Lake Tahoe never freezes completely. Several factors account for this – the relatively small surface area of the lake in relation to its depth, the warmer climate in which it is situated, and the lack of movement of the water caused by only having one outlet, the Truckee River. All combine to keep surface temperatures at roughly 41 degrees at their coldest, in early March. Emerald Bay, on Lake Tahoe’s southwestern tip, and much shallower than the rest of the lake, has frozen over completely 3 times in the 20th century and frequently experience partial freezing.
Lake Tahoe only has one island, little Fannette Island, located in Emerald Bay.
The largest fish ever caught from Lake Tahoe, a Mackinaw lake trout, weighed 37 pounds and 6 ounces.
The sun shines on Lake Tahoe 75% of the year, for an average of 274 sunny days annually.

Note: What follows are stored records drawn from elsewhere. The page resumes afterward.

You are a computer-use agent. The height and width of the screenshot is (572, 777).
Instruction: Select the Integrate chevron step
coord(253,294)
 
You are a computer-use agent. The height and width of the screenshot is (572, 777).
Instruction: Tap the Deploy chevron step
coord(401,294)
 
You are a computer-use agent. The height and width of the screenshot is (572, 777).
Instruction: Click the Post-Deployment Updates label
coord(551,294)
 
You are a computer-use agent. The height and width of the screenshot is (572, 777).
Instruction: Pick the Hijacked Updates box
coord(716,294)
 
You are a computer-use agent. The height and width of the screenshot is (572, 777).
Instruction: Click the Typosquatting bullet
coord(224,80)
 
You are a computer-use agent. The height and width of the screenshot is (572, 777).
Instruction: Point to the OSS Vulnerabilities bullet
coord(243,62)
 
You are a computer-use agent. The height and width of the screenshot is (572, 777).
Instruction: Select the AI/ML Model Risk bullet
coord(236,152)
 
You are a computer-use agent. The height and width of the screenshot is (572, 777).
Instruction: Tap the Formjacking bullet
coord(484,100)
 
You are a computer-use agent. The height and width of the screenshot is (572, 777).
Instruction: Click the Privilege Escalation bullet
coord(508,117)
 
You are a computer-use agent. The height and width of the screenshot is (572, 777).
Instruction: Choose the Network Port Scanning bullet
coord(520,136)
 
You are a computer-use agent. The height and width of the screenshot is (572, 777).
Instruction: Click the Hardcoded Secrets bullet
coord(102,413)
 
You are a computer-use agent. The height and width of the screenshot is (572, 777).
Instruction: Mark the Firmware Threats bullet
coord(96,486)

Annual snowfall at lakeside level is 124 inches. Higher up, on the slopes above Lake Tahoe, averages snowfalls are 300 to 500 inches each year. Donner Summit, north of the lake, holds the country’s record for the snowiest April on record. On April 1, 1880 a storm dumped 4 feet of snow on the west slope in a 24 hour period. Over the course of the month, storm after storm hit the region. By May 1st of that year, 298 inches of snow had fallen, the most April snow anywhere in the US. A snow slide buried the Pacific Central Railroad’s tracks under 75 feet of snow at one point.

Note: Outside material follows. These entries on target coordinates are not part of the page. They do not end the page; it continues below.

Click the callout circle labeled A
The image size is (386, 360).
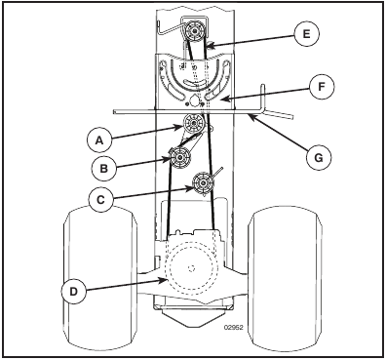(99, 140)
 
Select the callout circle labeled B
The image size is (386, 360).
(104, 168)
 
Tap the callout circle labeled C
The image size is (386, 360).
(101, 199)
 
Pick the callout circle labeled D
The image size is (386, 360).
(74, 292)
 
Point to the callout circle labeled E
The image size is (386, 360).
(306, 34)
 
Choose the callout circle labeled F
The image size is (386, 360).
(322, 87)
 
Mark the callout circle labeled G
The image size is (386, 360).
(319, 158)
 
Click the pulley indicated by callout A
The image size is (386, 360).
(194, 123)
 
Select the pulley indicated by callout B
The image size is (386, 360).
(179, 158)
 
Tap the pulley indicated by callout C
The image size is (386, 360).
(203, 183)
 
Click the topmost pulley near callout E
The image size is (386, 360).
(194, 31)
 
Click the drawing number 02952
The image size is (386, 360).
(233, 328)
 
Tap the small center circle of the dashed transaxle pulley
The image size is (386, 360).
(191, 268)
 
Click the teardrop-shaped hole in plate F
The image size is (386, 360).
(194, 100)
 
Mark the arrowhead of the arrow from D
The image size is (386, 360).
(165, 279)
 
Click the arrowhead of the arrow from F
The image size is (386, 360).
(221, 98)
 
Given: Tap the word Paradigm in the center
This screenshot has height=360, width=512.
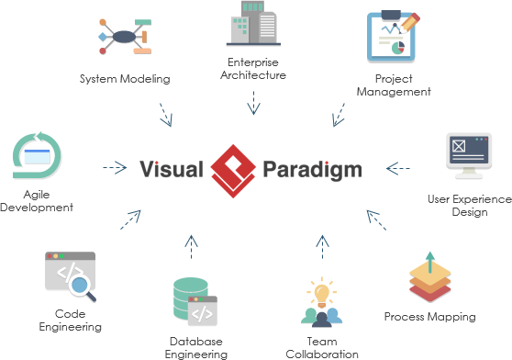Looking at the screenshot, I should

Lake Tahoe was named “Dao wa ga” by a Washoe tribe of Native Americans. The name meant “edge of lake.” The early settlers and travelers to the area mispronounced “Dao” as “Da oh” which later became Tahoe. The name was not official, though, until 1945. Prior to this, the lake had been named Lake Bigler after a California governor, Lake Bonpland after a French botanist and Mountain Lake.
The discovery of gold in 1848 initially brought western bound pioneers to the Tahoe area. It was not gold, however, that made its biggest mark on Lake Tahoe. It was timber. From 1858 to 1890, nearly 90% of the surrounding region’s trees were timbered. Most of the timber was used to shore up the underground workings of the Comstock mines. The region is still affected by the massive deforestation of the late 19th century.
During the US Civil War, writer Mark Twain traveled west in an attempt to get away from the fighting. During his trek, he visited Lake Tahoe. He described an episode in which he inadvertently started a forest fire on the shore of the lake in his book “Roughing It.” He writes that he and a friend “stood helplessly and watched the devastation … surging up adjacent ridges.” Other famous visitors include Baseball Hall of Famer Ty Cobb and eccentric millionaire Howard Hughes, whoever used to join Tahoe native, George Whittell at his home, Thunderbird Lodge, in Zephyr Cove, for high stakes poker games.
Hollywood likes the Lake Tahoe region. Not only do stars like Cher, Natalie Cole and Charles Bronson call Tahoe home (or second home) but several movies have been filmed on and around the lake, as well. The first film made there was Indian Love Call, shot in the 1920’s and starring Jeannette Macdonald. A West Shore residence, Fleur du Lac, and other locations in the area were used in the film The Godfather II. Kevin Costner and Whitney Houston’s film The Bodyguard was filmed at Fallen Leaf Lake, one mile south of Lake Tahoe. The long running 1960’s television show “Ponderosa” was filmed right in Alpine Village, on the shores of Lake Tahoe. The Bonanza ranch used as a setting for the show was open to the public until a few years ago.
Olympic firsts were made in Lake Tahoe when it served as the host for the 1960 Winter Games. They were the first games to be held in the western half of the United States. The 1960 Winter Games were the first to be televised. They were the first to use computers to calculate scores. It was the first time all the athletes were housed under one roof in Squaw Valley’s Olympic Village. A woman was chosen to represent all the athletes for the first time in the taking of the Olympic oath. The US won its first gold medal in ice hockey, defeating the Russians at the height of the Cold War in a close victory, 3-2.